→ Work request: Restate the whole listing exactly.
══ Source material
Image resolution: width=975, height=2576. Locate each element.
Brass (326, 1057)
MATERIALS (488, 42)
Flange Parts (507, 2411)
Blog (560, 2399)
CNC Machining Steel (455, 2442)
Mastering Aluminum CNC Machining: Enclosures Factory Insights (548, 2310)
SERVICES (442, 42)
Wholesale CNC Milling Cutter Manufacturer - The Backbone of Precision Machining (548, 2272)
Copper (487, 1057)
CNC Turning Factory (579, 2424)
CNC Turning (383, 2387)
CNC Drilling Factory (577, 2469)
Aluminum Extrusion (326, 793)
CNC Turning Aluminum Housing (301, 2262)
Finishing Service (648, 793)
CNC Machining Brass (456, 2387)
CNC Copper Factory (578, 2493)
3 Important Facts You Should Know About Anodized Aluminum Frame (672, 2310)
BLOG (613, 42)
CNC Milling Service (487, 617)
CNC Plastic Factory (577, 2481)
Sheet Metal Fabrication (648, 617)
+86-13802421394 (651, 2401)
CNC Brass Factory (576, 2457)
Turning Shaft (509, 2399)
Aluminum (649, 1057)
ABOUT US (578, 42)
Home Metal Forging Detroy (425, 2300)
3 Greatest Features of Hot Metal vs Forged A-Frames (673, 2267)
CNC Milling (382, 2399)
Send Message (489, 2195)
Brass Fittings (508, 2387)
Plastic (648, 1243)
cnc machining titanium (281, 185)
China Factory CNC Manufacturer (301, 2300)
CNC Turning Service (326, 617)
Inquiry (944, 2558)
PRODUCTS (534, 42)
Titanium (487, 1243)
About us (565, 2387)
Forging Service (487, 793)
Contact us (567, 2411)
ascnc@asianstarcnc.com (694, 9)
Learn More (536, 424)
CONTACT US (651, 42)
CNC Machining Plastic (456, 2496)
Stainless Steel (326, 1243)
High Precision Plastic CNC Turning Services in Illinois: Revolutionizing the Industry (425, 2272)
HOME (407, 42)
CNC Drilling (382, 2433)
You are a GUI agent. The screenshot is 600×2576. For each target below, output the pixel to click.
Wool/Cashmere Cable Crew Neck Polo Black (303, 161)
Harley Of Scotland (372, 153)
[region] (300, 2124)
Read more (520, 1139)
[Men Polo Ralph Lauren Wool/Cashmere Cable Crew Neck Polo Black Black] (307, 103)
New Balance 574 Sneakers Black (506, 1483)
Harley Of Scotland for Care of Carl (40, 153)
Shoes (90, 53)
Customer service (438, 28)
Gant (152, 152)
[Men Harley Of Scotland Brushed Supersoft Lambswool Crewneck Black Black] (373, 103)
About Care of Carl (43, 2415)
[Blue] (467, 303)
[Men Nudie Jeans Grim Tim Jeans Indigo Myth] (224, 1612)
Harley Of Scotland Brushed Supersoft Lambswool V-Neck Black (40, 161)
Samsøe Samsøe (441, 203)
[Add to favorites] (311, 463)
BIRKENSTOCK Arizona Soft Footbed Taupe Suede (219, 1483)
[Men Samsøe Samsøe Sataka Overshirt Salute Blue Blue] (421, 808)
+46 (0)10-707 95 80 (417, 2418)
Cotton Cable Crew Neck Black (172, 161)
════
→ Response box:
Image resolution: width=975, height=2576. Locate each element.
Brass (326, 1057)
MATERIALS (488, 42)
Flange Parts (507, 2411)
Blog (560, 2399)
CNC Machining Steel (455, 2442)
Mastering Aluminum CNC Machining: Enclosures Factory Insights (548, 2310)
SERVICES (442, 42)
Wholesale CNC Milling Cutter Manufacturer - The Backbone of Precision Machining (548, 2272)
Copper (487, 1057)
CNC Turning Factory (579, 2424)
CNC Turning (383, 2387)
CNC Drilling Factory (577, 2469)
Aluminum Extrusion (326, 793)
CNC Turning Aluminum Housing (301, 2262)
Finishing Service (648, 793)
CNC Machining Brass (456, 2387)
CNC Copper Factory (578, 2493)
3 Important Facts You Should Know About Anodized Aluminum Frame (672, 2310)
BLOG (613, 42)
CNC Milling Service (487, 617)
CNC Plastic Factory (577, 2481)
Sheet Metal Fabrication (648, 617)
+86-13802421394 (651, 2401)
CNC Brass Factory (576, 2457)
Turning Shaft (509, 2399)
Aluminum (649, 1057)
ABOUT US (578, 42)
Home Metal Forging Detroy (425, 2300)
3 Greatest Features of Hot Metal vs Forged A-Frames (673, 2267)
CNC Milling (382, 2399)
Send Message (489, 2195)
Brass Fittings (508, 2387)
Plastic (648, 1243)
cnc machining titanium (281, 185)
China Factory CNC Manufacturer (301, 2300)
CNC Turning Service (326, 617)
Inquiry (944, 2558)
PRODUCTS (534, 42)
Titanium (487, 1243)
About us (565, 2387)
Forging Service (487, 793)
Contact us (567, 2411)
ascnc@asianstarcnc.com (694, 9)
Learn More (536, 424)
CONTACT US (651, 42)
CNC Machining Plastic (456, 2496)
Stainless Steel (326, 1243)
High Precision Plastic CNC Turning Services in Illinois: Revolutionizing the Industry (425, 2272)
HOME (407, 42)
CNC Drilling (382, 2433)
You are a GUI agent. The screenshot is 600×2576. For each target below, output the pixel to click.
Wool/Cashmere Cable Crew Neck Polo Black (303, 161)
Harley Of Scotland (372, 153)
[region] (300, 2124)
Read more (520, 1139)
[Men Polo Ralph Lauren Wool/Cashmere Cable Crew Neck Polo Black Black] (307, 103)
New Balance 574 Sneakers Black (506, 1483)
Harley Of Scotland for Care of Carl (40, 153)
Shoes (90, 53)
Customer service (438, 28)
Gant (152, 152)
[Men Harley Of Scotland Brushed Supersoft Lambswool Crewneck Black Black] (373, 103)
About Care of Carl (43, 2415)
[Blue] (467, 303)
[Men Nudie Jeans Grim Tim Jeans Indigo Myth] (224, 1612)
Harley Of Scotland Brushed Supersoft Lambswool V-Neck Black (40, 161)
Samsøe Samsøe (441, 203)
[Add to favorites] (311, 463)
BIRKENSTOCK Arizona Soft Footbed Taupe Suede (219, 1483)
[Men Samsøe Samsøe Sataka Overshirt Salute Blue Blue] (421, 808)
+46 (0)10-707 95 80 (417, 2418)
Cotton Cable Crew Neck Black (172, 161)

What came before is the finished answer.